Ibrox Katastrophen 1902-1971

Das Ibrox Stadium (früher Ibrox Park) ist die legendäre Heimstätte der Glasgow Rangers und verfügt über eine lange Tradition für den Verein und den gesamten Fußball. Allerdings gibt es auch dunkle Punkte in der Historie des Stadions.
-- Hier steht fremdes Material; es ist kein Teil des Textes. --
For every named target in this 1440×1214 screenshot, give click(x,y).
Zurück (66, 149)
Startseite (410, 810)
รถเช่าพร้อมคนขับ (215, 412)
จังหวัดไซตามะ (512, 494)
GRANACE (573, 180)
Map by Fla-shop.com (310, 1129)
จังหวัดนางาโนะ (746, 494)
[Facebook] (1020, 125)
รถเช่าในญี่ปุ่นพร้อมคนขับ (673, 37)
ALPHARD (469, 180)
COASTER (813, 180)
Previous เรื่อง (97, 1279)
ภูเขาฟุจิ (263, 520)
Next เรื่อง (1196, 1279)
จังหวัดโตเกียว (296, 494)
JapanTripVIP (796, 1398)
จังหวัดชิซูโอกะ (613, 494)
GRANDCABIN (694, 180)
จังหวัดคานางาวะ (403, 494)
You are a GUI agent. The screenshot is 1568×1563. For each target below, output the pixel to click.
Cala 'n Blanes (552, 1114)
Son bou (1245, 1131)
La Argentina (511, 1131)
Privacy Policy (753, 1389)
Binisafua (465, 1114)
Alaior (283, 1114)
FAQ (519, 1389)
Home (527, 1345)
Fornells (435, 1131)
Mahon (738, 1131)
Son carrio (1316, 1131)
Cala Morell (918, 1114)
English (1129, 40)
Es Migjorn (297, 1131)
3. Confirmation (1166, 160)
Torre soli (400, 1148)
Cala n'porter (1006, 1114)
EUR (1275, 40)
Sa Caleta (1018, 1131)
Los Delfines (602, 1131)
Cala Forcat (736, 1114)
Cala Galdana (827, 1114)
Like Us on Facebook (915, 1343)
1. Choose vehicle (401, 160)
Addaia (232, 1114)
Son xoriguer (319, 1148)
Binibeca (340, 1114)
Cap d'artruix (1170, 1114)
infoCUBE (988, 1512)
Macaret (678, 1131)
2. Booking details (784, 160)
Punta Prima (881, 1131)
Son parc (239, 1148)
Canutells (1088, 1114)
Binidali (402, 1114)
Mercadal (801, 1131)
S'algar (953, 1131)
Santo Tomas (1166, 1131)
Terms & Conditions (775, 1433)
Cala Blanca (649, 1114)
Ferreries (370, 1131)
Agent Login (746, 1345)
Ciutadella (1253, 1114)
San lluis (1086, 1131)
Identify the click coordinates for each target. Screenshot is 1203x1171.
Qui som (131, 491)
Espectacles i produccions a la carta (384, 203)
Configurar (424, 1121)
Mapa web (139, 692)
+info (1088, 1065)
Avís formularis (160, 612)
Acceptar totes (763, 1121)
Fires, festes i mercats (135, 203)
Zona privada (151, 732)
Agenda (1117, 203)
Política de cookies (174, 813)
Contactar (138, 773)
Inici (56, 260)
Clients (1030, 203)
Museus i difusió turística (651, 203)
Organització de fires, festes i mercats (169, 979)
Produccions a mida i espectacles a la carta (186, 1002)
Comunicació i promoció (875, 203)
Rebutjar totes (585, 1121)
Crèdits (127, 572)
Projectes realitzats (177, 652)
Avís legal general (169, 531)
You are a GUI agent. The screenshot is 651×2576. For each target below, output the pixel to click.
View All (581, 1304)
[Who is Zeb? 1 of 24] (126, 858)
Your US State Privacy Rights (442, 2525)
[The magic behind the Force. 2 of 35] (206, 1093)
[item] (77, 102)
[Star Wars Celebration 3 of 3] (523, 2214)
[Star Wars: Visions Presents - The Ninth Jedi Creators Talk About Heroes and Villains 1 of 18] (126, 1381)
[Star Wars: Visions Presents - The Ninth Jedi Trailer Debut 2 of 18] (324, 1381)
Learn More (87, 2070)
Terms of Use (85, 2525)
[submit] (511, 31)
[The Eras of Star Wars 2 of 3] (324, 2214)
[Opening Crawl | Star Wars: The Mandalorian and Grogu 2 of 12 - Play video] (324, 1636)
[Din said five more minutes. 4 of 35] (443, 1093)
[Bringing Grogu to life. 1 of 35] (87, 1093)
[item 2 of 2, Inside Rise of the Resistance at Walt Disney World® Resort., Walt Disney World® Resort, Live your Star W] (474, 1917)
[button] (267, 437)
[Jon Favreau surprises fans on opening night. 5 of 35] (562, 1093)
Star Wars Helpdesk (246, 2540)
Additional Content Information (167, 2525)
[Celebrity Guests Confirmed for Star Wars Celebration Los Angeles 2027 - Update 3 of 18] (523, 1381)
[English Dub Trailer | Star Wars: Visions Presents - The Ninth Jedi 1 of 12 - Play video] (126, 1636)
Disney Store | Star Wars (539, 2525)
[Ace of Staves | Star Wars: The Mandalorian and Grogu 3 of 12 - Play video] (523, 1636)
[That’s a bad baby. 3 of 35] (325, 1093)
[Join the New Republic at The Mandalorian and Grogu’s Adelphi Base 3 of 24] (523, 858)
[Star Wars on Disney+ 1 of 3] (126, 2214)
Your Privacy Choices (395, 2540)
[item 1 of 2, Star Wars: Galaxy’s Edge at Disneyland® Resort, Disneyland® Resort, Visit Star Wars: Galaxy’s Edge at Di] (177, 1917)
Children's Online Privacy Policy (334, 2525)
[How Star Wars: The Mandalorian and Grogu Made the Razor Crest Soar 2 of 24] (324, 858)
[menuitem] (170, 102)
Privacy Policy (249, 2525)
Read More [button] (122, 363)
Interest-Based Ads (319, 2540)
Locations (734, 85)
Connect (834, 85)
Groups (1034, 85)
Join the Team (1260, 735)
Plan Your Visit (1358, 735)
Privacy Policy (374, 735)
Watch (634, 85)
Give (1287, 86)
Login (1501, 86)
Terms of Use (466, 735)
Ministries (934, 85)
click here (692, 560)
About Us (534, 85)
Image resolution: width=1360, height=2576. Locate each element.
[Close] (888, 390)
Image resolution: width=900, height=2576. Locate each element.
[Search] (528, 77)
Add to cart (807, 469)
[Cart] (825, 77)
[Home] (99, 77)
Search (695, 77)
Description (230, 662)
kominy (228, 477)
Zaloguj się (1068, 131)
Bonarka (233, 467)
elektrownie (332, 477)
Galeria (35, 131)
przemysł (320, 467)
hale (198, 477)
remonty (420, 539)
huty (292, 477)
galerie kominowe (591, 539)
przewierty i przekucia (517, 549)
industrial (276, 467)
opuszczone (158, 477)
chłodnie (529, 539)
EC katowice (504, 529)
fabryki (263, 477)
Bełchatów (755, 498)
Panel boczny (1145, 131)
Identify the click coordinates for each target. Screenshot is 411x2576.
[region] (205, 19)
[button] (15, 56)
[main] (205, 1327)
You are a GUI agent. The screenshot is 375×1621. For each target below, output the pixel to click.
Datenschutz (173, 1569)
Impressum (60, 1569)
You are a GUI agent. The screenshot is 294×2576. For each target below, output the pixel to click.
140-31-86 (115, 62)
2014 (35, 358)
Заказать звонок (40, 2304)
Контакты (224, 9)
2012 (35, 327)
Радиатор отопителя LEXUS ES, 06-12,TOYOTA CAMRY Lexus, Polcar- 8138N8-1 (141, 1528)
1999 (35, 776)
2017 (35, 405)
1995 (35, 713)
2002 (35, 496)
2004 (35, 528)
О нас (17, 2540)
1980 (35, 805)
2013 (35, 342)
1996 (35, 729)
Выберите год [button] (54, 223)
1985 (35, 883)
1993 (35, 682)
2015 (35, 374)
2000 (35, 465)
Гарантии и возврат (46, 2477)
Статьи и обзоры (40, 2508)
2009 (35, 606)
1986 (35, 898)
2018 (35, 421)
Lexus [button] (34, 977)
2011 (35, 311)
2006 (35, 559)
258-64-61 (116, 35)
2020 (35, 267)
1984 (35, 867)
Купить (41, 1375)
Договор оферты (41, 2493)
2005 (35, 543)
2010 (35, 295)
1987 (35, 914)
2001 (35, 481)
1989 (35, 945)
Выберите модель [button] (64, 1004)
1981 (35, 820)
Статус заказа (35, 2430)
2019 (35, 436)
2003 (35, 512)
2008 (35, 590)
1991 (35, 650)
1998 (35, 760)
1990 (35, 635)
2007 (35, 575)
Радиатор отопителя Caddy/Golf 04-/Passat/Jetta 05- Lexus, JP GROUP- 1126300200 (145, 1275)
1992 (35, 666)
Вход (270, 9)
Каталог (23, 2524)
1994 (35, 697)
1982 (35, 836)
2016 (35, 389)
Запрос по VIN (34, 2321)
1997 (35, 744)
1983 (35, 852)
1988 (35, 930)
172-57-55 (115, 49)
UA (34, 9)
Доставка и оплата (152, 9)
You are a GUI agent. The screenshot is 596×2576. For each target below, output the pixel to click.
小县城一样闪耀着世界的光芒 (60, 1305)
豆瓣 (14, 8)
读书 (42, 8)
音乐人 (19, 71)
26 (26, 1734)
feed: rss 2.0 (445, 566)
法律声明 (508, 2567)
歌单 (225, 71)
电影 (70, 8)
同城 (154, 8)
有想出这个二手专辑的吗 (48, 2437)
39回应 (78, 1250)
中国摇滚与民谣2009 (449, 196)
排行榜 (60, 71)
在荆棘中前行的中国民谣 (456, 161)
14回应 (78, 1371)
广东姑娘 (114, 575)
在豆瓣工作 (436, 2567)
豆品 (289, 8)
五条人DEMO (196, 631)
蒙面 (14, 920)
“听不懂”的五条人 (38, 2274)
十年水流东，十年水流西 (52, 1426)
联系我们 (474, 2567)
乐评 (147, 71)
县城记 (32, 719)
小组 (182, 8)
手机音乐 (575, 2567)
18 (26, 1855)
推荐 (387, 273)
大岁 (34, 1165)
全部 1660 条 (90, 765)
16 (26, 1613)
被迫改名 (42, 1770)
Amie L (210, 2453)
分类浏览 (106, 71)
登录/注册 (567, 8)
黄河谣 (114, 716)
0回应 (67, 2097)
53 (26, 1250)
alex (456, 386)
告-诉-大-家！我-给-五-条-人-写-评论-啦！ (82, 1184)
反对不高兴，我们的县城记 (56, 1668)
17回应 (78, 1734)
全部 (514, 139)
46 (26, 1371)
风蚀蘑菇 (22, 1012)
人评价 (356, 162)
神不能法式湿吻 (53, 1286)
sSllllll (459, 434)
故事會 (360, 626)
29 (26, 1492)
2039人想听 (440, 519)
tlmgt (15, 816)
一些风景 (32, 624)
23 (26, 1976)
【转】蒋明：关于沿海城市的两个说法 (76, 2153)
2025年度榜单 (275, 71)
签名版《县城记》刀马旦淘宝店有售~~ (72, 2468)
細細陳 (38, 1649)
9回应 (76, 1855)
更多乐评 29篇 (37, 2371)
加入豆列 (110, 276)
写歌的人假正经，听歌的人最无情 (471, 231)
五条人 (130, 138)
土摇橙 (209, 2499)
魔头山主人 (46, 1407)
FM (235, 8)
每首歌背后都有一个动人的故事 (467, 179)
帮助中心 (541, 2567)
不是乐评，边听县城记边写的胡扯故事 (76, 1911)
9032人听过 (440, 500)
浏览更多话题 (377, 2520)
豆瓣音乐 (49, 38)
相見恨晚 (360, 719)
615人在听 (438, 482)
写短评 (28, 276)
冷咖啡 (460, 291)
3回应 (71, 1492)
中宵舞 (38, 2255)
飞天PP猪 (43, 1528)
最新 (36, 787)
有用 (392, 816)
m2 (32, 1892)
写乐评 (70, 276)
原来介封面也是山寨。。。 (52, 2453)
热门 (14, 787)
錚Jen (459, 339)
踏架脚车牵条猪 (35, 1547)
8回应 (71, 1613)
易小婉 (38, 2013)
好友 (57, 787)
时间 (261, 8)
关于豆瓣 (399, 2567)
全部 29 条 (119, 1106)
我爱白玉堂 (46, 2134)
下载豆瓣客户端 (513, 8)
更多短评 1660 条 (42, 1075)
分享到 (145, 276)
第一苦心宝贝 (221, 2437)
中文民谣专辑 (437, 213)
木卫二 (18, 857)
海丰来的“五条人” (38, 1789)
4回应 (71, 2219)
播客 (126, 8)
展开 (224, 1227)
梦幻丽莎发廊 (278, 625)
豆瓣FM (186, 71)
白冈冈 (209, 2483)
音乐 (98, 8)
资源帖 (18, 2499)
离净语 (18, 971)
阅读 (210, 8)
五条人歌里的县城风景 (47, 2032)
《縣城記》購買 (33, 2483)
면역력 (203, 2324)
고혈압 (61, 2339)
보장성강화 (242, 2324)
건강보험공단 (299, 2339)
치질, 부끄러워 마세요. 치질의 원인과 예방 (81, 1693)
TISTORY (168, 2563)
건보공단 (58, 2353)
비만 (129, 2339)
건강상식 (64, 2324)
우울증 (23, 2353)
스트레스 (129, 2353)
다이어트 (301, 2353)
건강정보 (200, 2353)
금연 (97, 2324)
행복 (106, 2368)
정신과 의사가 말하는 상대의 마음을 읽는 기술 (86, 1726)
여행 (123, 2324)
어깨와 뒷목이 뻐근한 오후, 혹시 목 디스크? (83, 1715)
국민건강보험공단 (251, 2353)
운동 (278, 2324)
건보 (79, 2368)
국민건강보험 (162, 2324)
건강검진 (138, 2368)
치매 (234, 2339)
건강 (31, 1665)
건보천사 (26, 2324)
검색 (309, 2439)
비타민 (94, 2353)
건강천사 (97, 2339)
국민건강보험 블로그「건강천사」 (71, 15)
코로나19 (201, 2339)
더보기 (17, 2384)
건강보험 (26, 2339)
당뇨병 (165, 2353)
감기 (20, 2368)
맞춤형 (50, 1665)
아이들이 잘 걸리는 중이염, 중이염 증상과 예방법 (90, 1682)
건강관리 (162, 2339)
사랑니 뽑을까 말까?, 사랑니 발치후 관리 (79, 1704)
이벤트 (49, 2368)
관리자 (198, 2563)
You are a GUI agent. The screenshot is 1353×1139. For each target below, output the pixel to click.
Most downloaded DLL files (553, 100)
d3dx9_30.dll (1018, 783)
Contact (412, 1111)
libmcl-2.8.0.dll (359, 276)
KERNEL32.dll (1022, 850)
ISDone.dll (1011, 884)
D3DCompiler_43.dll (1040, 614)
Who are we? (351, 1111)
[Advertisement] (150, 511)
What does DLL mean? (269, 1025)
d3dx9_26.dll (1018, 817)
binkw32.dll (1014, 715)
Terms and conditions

Das legendäre Ibrox Stadium, Heimstätte der Glasgow Rangers | Bild: Tom Brogan (flickr)
Das legendäre Ibrox Stadium, Heimstätte der Glasgow Rangers | Bild: Tom Brogan (flickr)

 

Das heutige Ibrox Stadium wurde bereits im Jahre 1899 eröffnet. Der erste Ibrox Park wurde sogar bereits 1887 bespielt, hatte allerdings nur ein Fassungsvermögen von 15.000 Plätzen, weshalb die Rangers zum heutigen Standort wechselten. Die Kapazität des neuen Standortes betrug 75.000 Plätze.  Die Kosten des Stadions beliefen sich damals auf „nur“ 200.000 Pfund. Doch bereits drei Jahre später kam es zur ersten Katastrophe.

 

Beim prestigeträchtigen Ländermatch zwischen Schottland und England gab, unter starken Regen, die neugebaute West-Tribüne nach, sodass hunderte Fans bis zu zwölf Meter tief abstürzten. Das Unglück forderte 25 Menschenleben und über 500 Verletzte. Nach dem tragischen Ereignis wurden alle britischen Stadien, welche damals noch aus Holz und Stahl gebaut wurden, verstärkt, um ähnliche Horrorszenarien zu vermeiden. Das Spiel von damals wurde später im Villa Park in Birmingham wiederholt, wobei die Gesamteinnahmen den Opfern zugutekam.

 

Auch in den nächsten Jahrzehnten kam es immer wieder zu kleineren Unfällen, wobei einer in den 1960ern besonders hervorzuheben ist. Zwei Zuschauer starben beim Verlassen des Stadions worauf im Ibrox bei den Tribunen neue verstärkte Zäune aufgestellt wurden. Und genau diese Sicherheitsmaßnahme wurde später zum Verhängnis.

 

Am 2. Jänner 1971 wurde das „Old Firm“ im Ibrox ausgetragen. Nachdem Celtic in der 89. Minute in Führung ging, verließen viele Fans der Rangers vorzeitig das Stadion. Doch in der Nachspielzeit erzielte die Heimmannschaft noch den Ausgleich. Zu den folgenden Geschehnissen gibt es sehr unterschiedliche Augenzeugenberichte. Einige sprachen davon das hunderte der Fans die gerade noch das Stadion verließen, ins Stadion zurückstürmten und damit eine Massenpanik auslösten, andere wiederum wollen gesehen haben, dass es zwar eine Massenpanik gab, aber alle Menschen in dieselbe Richtung (zum Ausgang) strömten. Durch die neugebauten Zäune war der Fluchtweg zu den Notausgängen versperrt und viele Menschen wurden zu Tode getrampelt. Die traurige Bilanz: 66 Fans verloren an diesem Tag ihr Leben.

 

Das Ibrox Stadium beim "Old Firm"-Derby | Bild: Graeme Maclean (flickr)
Das Ibrox Stadium beim "Old Firm"-Derby | Bild: Graeme Maclean (flickr)

 

Der damalige Manager Willie Waddel sorgte nach der Katastrophe für eine Komplettsanierung des Stadions. Es wurde in ein reines Sitzplatzstadion umgewandelt, wobei die Schotten sich das Dortmunder Westfalenstadion zum Vorbild nahmen. Seit dem ist das Ibrox Stadium ein Fünf-Sterne-Stadion, die höchste UEFA-Auszeichnung für Stadien, was zur Austragung des Champions-League-Finales berechtigt.

 

Rund 30 Jahre nach dem verheerenden Unglück wurde ein großes Denkmal mit den Namen aller Opfer vor dem Stadion errichtet und eine Statue des damaligen Kapitäns John Greig aufgestellt.